Economics

How to save the economy

Accelerate investment in local areas—and deliver an employment guarantee

August 12, 2020
 Daniel Karmann/DPA/PA Images
Daniel Karmann/DPA/PA Images

The Covid depression, as it will surely be known, will be the deepest and at the same time strangest economic downturn of the post-war era. The OBR’s central forecast is that GDP falls 12.4 per cent this year, and unemployment rises from 1.3m in 2019 to 3.5m in 2021, with unemployment peaking at 12 per cent. Worst case scenarios are too horrible to contemplate.

This is also the strangest recession, since it will have been precipitated by a collapse of supply, not demand.

In the maximum lockdown period from March to July, the government simply closed down 25 per cent of the economy. Businesses were paid not to produce or sell goods, workers got 80 per cent of their wages for not working.

The original hope was that, as the economy awakened from the lockdown, businesses would resume producing, shops selling, services providing, workers working, and consumers consuming, as though nothing much had happened, and with most of demand intact. There were even forecasts of a spending spree.

It is now realised that this will not happen. Many smaller businesses have gone bankrupt. Continuing restrictions on normal working, shopping, and hospitality will hamper recovery of consumption, so many workers will not be re-employed. A savage demand shock will be superimposed on the initial supply shock. The government will be the one major player in the economy left standing on its own two feet.

Hence the crucial importance of the autumn budget. What the government has to do is to build up the public economy to maintain demand while the private economy slowly heals itself. Adding to private spending power will not itself bring back enough jobs as long as the inhibition to spending remains: it will simply increase private saving.

So as the furlough ends, the government should accelerate all public investment programmes and local authority job creation schemes.

The aim should be to galvanise an employment-led, not demand-led, recovery. A 12-month full employment guarantee would do more than anything else to encourage the revival of spending.

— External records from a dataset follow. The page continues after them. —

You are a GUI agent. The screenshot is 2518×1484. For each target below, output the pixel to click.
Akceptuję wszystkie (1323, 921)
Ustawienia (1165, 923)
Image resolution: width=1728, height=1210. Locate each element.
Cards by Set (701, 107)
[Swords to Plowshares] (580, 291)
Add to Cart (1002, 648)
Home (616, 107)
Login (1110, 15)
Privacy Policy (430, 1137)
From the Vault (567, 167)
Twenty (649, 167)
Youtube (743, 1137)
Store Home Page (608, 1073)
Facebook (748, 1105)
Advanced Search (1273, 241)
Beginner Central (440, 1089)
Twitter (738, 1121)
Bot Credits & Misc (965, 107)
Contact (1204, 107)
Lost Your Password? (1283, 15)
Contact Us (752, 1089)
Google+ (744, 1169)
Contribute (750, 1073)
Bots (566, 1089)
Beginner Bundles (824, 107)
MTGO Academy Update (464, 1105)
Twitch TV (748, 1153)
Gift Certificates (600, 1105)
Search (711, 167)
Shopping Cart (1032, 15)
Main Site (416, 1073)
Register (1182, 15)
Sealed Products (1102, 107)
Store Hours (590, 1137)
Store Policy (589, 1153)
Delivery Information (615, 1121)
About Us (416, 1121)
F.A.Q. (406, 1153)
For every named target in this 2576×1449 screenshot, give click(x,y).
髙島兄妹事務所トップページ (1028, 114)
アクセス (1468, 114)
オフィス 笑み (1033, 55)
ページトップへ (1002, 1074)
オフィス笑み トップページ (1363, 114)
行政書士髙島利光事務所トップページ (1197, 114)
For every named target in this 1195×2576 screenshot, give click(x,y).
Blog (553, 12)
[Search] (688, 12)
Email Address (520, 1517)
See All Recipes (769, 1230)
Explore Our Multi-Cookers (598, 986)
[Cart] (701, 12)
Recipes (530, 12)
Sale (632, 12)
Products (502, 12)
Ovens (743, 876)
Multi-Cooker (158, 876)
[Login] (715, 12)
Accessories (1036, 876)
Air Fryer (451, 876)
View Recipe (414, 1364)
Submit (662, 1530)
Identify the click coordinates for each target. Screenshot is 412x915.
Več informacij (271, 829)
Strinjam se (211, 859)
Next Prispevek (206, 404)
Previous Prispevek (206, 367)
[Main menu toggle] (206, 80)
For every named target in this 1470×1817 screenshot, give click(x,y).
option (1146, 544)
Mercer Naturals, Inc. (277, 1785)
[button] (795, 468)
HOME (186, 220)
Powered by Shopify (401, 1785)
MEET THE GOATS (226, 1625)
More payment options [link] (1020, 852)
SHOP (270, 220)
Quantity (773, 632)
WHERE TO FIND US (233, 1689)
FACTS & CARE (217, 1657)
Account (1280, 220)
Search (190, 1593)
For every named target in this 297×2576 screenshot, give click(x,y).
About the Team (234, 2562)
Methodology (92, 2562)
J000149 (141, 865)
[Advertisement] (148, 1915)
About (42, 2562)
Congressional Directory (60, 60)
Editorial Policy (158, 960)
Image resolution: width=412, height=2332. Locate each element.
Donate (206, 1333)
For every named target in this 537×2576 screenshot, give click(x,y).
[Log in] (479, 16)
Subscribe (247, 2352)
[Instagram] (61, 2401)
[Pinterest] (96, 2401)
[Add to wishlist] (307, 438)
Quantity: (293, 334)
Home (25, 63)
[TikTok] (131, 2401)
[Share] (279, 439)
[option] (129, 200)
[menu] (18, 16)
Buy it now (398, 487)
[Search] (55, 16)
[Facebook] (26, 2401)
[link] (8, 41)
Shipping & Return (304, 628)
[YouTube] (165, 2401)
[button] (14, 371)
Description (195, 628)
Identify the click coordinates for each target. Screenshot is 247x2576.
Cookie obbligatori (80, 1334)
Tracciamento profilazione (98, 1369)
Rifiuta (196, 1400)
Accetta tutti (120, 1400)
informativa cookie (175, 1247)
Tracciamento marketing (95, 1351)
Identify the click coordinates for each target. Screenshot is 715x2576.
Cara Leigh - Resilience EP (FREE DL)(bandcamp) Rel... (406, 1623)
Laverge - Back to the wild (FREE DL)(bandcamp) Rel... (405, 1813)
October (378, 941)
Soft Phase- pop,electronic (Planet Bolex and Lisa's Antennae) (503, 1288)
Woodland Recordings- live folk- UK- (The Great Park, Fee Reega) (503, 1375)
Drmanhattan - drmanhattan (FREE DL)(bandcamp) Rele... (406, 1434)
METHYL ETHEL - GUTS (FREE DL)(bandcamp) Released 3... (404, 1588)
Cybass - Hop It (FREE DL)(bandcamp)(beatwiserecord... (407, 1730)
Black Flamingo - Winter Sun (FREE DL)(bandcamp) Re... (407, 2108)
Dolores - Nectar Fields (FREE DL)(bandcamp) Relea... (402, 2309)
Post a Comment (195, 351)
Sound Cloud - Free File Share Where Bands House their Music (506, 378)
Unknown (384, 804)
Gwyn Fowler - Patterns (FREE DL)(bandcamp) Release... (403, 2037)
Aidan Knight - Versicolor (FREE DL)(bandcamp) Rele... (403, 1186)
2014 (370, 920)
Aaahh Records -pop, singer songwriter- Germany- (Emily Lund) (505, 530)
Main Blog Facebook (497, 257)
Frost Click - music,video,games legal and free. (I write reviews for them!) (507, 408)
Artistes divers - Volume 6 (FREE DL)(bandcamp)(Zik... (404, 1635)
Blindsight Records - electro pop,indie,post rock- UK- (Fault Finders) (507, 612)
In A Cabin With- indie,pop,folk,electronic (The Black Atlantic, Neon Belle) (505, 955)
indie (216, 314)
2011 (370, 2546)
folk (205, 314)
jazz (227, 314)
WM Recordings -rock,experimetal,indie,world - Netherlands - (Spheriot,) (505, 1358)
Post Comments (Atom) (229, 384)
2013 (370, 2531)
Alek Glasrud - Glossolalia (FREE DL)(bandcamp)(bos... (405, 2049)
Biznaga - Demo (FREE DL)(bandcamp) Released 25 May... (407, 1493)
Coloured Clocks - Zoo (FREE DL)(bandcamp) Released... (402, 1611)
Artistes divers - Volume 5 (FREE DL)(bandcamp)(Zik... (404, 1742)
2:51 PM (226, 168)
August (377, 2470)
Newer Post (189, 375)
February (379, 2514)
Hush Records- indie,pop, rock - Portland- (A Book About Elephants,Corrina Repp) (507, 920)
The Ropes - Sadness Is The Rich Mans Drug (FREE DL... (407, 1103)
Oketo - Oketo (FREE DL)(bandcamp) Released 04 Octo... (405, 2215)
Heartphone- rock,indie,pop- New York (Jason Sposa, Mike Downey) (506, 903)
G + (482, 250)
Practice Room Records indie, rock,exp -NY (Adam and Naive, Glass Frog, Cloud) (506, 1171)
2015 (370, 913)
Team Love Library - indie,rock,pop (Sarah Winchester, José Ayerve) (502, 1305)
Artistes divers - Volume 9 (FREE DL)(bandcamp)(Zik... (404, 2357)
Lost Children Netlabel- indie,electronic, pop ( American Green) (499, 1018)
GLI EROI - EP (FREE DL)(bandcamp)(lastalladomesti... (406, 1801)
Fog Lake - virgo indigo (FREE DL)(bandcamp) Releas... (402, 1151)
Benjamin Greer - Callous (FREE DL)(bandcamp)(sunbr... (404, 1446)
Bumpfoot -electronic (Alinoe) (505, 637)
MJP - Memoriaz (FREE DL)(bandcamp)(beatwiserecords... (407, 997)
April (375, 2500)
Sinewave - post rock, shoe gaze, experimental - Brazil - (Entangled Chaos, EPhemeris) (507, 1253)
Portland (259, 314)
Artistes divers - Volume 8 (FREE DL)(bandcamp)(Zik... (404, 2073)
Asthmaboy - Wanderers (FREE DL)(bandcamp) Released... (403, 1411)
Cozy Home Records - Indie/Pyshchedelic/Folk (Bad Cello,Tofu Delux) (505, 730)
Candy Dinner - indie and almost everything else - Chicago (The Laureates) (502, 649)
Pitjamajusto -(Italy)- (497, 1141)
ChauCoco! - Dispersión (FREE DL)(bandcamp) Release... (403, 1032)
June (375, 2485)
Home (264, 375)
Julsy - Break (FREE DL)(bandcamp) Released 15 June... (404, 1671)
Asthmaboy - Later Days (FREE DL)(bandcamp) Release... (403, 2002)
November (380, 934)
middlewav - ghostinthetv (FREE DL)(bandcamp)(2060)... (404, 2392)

And those who fret over out-of-control deficits should consider that it’s the impact of government spending on the economy, not on the budget balance, which matters in a slump.

There is a huge scope here for local authority initiative and imagination. Every locality has things worth doing, which would add value if they were done, but which are not done with austerity budgets in tight labour markets.

Local administrations should take inspiration from such historical initiatives as Franklin D Roosevelt’s Works Progress Administration (WPA) and Civilian Conservation Corps (CCC), which provided millions of American jobs in the Great Depression. Here is a Johnsonian “New Deal’ worth having.

Every local authority should invite suggestions from local inhabitants about how best to improve the amenities of their towns and countrysides and award cash prizes for the most promising and audacious schemes. Each authority should build up a portfolio of such projects to be “banked” as and when the economic situation allowed.

With millions more headed for unemployment this winter, now is the time to start.